Is there someone who walked out of your life as quickly as they walked in, someone who helped you through the most painful moment in you life. You attach yourself to them because you can't let them go, and no matter how hard you try, you just can't forget about them. Your best friend is happy when you tell her you haven't talked to him in awhile, and your heart drops and you want to cry. She doesn't understand how happy that person once made you feel. You hate talking to that person, but you can't stand not talking to them.
You wish you could take back the hours you wasted talking to them and every sleepless night. You hope that person is okay but you can never be sure anymore, because you can't even tell when you're okay. You hope that person misses you and thinks about you as often as you think about them. But you think/realize/know that that's probably not true. They probably never cared about you, and was more than happy to let you go. They may not be the same person you knew when you first met, but you still have hope.
*I've had some really crazy dreams about this one guy I used to know. Like really crazy, heart-pounding dreams that you wish could happen in real life. One was really nice. The other time he was brutally murdered right in front of me.*
"If I could give you only one thing in my life, I would give you the ability to see yourself through my eyes. Only then would you realize how special you are to me."
I also wish I could see how he sees me through his eyes. Maybe it would help me understand how he could possibly like me, and maybe I wouldn't feel as confused and lost. Or maybe with the sudden knowledge it would bring me even deeper into a black hole. Or maybe I'd learn something about him that I shouldn't/don't want to know about him or something that would make me see him differently.
[unless life also hands you water and sugar, your lemonade's gonna suck.]
"I like you.
That's my secret. No hearts. No pretty drawings.
No poems or cryptic messages. I just like you."

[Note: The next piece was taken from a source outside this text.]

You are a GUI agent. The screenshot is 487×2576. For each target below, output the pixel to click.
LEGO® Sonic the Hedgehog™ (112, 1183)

I asked him about it, and all he said was
"My friend stole my phone and texted you something that was true"
And it got me thinkin'.
He doesn't even know me that well. How could he "love" me? We're only in high school. At least say "like" not love. I just don't get why people say that hate is such a strong word, but love is thrown around all the time like it's nothing. Is it because we're told not to hate anyone, but you should be able to get along with everyone? Hmm... even if it was "him" I'm pretty sure if he told me he "loved" me, I would still feel very uneasy.